━━ Passage donné ━━

Eglises d'Asie

QUELQUES OBSERVATIONS SUR LA SITUATION DU VIETNAM”L’Eglise se prépare à répondre aux appels des pauvres”

Publié le 18/03/2010




I – Développement économique

Les trente années perdues pour le Vietnam à cause de la guerre ont été suivies d’une nouvelle période noire au point de vue économique. Le pays a manqué son décollage: une démographie galopante s’ajoutait à l’incompétence des dirigeants. L’écart entre la classe des riches et celle des pauvres est devenu de plus en plus grand.

Voici quelques observations sur l’état économique du pays.

1 – Le développement actuel se fonde sur les aides, prêts et investissements internationaux. Ceci conduit à un nouveau grossissement de la dette internationale qui sera difficile à rembourser.

2 – La constitution d’une industrie capitaliste moderne va de pair avec l’écroulement rapide de l’industrie d’Etat. La plus grande partie de la population vit dans des conditions d’insalubrité et de promiscuité redoutables, tandis que se constitue une élite urbaine dorée qui affiche un luxe tapageur. La corruption est le moyen le plus visible de la redistribution de la manne étrangère. Elle est omniprésente et bénéficie pour l’essentiel à la caste au pouvoir et à la police. Par contre, la journée d’un maçon est payée 0,60 dollars, prix de 1,3 kg de riz.

━━━
━━ Entrées fournies ━━

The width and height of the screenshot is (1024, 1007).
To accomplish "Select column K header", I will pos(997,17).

━━━
━━ Entrées fournies ━━

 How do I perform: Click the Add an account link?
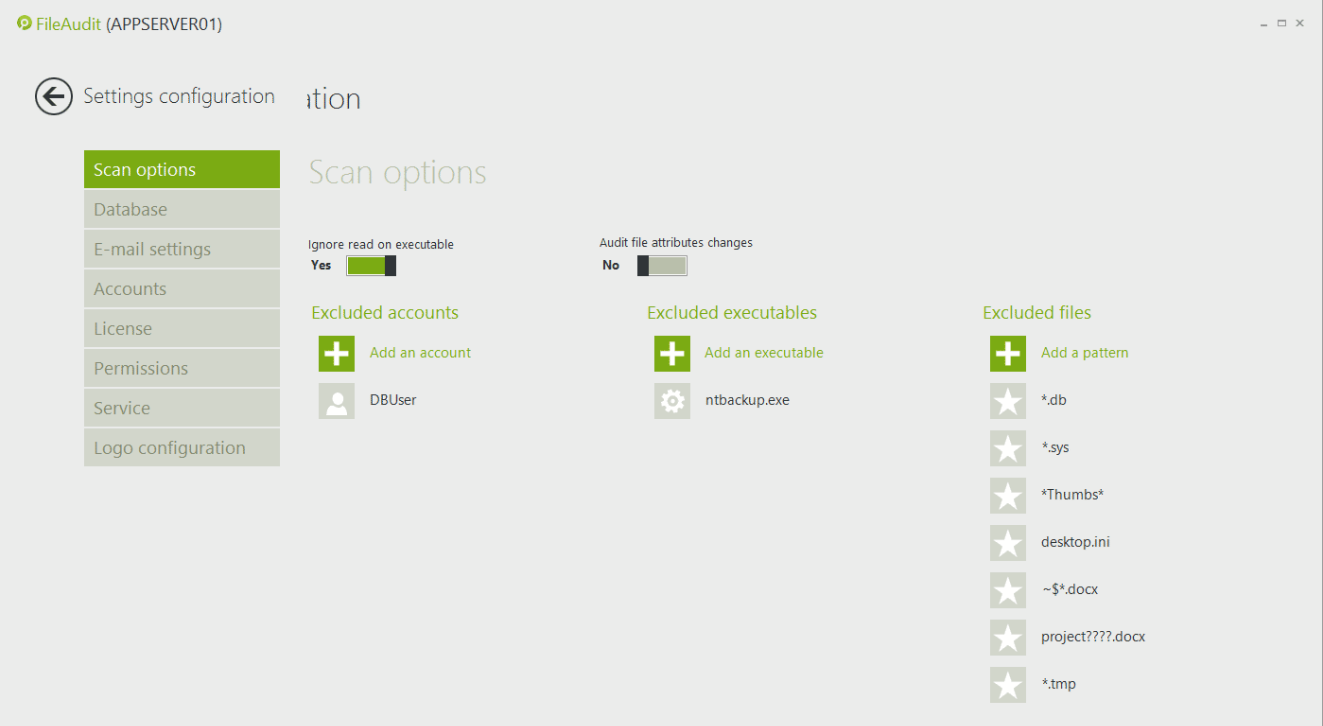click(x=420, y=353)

━━━

▶ [À faire]
1/ Pouvez-vous restituer à l'identique, dans le texte sur l'économie du Vietnam, le passage allant de "Les trente années" jusqu'à "en plus grand." ?
2/ Sur quoi le développement actuel se fonde-t-il selon le texte sur l'économie du Vietnam ? Énumérez chacun de ces appuis.

▶ [Réponses par tâche]
1/
Les trente années perdues pour le Vietnam à cause de la guerre ont été suivies d’une nouvelle période noire au point de vue économique. Le pays a manqué son décollage: une démographie galopante s’ajoutait à l’incompétence des dirigeants. L’écart entre la classe des riches et celle des pauvres est devenu de plus en plus grand.

2/
- les aides internationales
- les prêts internationaux
- les investissements internationaux